Nationally, every poll has predicted for months that Labour will win by a landslide, perhaps greater than the one achieved by Tony Blair’s “New” Labour Party in 1997. A lot depends how well the Reform Party do in splitting the right-wing vote. Also, on how big the turnout is (I forecast the lowest in decades), how badly the Scottish National Party perform (very badly), and how well we Liberal Democrats do in persuading Labour and Green supporters that we are the only party who will defeat the Tories in many southern constituencies (I'm not optimistic).

 

But what will Labour inherit from the current Tory government? A stagnant economy, barely-functioning public services, and a sullen, despairing electorate who have no faith that any of the politicians they elect will lead them out of the mire. I see no evidence that any party has the answers to our deep-seated problems. No party is prepared to admit that the only policies that can solve them require radical reform to the structure of just about every institution in the country, most notably the civil service, and central and local government.  We have to abandon such shibboleths as a “world-beating” national health service “free at the point of delivery”. We should scrap a planning regime that regards ‘The Green Belt’ as untouchable and the views of NIMBies as undeniable. We should reject an education and adult training system which so completely fails to give people the skills and knowledge required to get well-paid jobs that we have to import hundreds of thousands of people from abroad to do them. All of this will be painful and costly. Who would vote for more pain and higher costs?

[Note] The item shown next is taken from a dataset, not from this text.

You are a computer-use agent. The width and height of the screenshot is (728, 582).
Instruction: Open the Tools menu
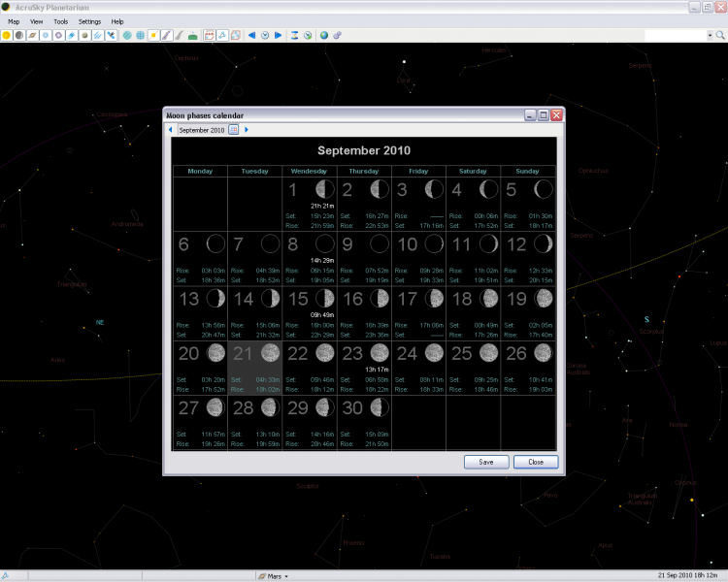tap(61, 20)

I don’t envy Sir Keir Starmer, Rachel Reeves, Wes Streeting et al their new jobs. I wish them well, even if, as a Lib Dem, I will be expected to snipe at them from the safety of “irrelevant” opposition.

                                                                                                   

 

 

*The village, Kilmersdon, claims to be the origin of the Jack and Jill nursery rhyme. The school is at the top of a hill, next to a well.

**A by-product of the brewing industry, spread thinly on toast, which Brits either love or hate. I’m a fan. So are my children. Even better, so are my grandsons, much to the disgust of my French son-in-law.